Australian Open Men’s Final 2011: Djokovic Outclasses a Sullen Murray to Clinch Second Slam Title
The Australian Open final did not unfortunately turn out to be the fierce showdown we were all hoping. A confident, big-hitting Novak Djokovic defeated a petulant Andy Murray with ease, securing his second slam trophy in Melbourne in straight sets.
It was a game of two very contrasting figures. In the one corner of the Rod Laver Arena, a hard-hitting resemblance to a buffed-up replica of Screech from Saved by the Bell, wildly overdosing off confidence and powerful forehands. In the other, a sullen man, haunted by the ghost of Fred Perry, forgetting how to a, hit a first serve and b, talk to your mother in a way that both expresses candid emotion and is acceptable in our progressive society.

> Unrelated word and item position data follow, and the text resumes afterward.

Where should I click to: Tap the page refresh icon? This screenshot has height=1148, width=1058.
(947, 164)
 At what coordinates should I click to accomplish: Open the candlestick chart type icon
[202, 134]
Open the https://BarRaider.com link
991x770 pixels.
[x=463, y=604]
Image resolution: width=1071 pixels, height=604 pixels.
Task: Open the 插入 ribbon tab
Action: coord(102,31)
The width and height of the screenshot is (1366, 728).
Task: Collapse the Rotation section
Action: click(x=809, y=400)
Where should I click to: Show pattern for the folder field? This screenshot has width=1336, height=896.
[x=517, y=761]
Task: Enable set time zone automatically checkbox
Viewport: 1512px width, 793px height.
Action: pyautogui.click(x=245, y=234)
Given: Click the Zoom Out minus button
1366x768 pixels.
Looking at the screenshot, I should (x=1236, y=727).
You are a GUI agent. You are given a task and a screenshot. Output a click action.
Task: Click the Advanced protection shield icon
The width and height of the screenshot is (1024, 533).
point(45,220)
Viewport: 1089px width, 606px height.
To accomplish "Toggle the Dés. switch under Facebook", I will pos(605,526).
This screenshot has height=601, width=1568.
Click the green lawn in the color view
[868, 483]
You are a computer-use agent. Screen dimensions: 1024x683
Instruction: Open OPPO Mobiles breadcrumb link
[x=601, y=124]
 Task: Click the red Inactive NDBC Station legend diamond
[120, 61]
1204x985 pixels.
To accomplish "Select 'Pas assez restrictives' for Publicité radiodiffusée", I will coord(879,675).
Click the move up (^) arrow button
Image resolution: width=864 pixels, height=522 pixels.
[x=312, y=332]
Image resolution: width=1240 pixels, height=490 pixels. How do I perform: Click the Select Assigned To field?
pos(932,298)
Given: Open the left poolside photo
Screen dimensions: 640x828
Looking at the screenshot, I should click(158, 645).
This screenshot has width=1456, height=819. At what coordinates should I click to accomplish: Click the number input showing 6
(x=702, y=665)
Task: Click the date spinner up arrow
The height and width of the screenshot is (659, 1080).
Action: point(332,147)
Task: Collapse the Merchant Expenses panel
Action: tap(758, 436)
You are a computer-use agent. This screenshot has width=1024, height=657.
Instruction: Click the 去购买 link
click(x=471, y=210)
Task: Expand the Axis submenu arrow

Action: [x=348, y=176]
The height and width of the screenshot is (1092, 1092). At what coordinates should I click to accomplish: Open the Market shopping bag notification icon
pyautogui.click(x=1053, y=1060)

And so it went for two-and-something hours before Novak Djokovic inflicted the final wound into Andy Murray, who was already looking more and more like your opponent in Wii Boxing who you relentlessly beat down before the second set had even really gotten into its rhythm. Djokovic took the match with a cool 6-4, 6-2, 6-3 win.
Although perhaps it’s more accurate to say that Murray gifted Djokovic the match; practically having it gift-wrapped for him. Only a week between the two in age, their games were lightyears apart.
It’s difficult to say what moments of the match were worthy of being reported. Perhaps Murray’s very first service in the match, which lasted an incredible 16 minutes, included fives deuces before Murray eventually took it. But it proved to be a warning-sign for Murray’s service game. It all sort of went down hill from there; Murray barely managed to hit 50 per cent of his first serves for the remainder of the match.
Djokovic could only play along with it. He didn’t need a game plan, nor a strong head. All it required were steady groundstrokes and quick feet. For a man hot of the heels of defeating Roger Federer in the semifinals, this proved a formality.
Having shown such promise leading up the final and carrying the expectations of that illustrious first slam title, Murray’s frustrations vibrated into his team’s box, where his coach and his mother watched from. After losing the first set, he looked to them and gestured that they calm down. After losing the second, the whole arena heard him holler “Shut up” towards them, before sulking on his bench.
After the final point, an over-joyed Djokovic stripped off his shirt and shoes and went mildly ballistic. This was only the Serb’s second slam, after winning in Melbourne three years ago at only 20-year-old. Murray, on the other hand, sort of looked relieved it was all over – kind of like Leafs forward Phil Kessel will be feeling later today during the NHL All Star game.
What was even more stomach-churning than Murray’s performance, though, was the exchange of words by the two players during the trophy presentation. “You had an unbelievable tournamentand deserved to win,” Murray said to Djokovic. “I look forward to playing against you in the future. I would like to thank my team … yadda yadda yadda.”
Djokovic returned the kind words, saying: ”It was really difficult to play against you tonight. Hopefully you will have a chance to win a grand slam. I’m sure with your talent, you will.” Watching this brought back eerie flashbacks of a 13-year-old me trying to flirt with the freckled girl who sat across from me in French class.
Murray predicted that the match would be “brutal,” but that was surely aimed at spectators in the Rod Laver Arena with pacemakers, overwhelmed by the capricious rallies. In the end, he was the only one to suffer. Well, him and rest of the UK still waiting for that British grand slam title in 75 years. This was Murray’s third slam final, and he has failed to win a single set in each.
Is a new strategy needed? Maybe Murray should be chained up to his bed and doused in holy water as his team try to exorcise the ghost of Fred Perry.
Woah, that it, then. I’d like to thank everybody you tuned into my Australian Open coverage over the last two weeks. If I kept you acutely informed and mildly entertained I consider it a great success. See you all at Roland Garros in May.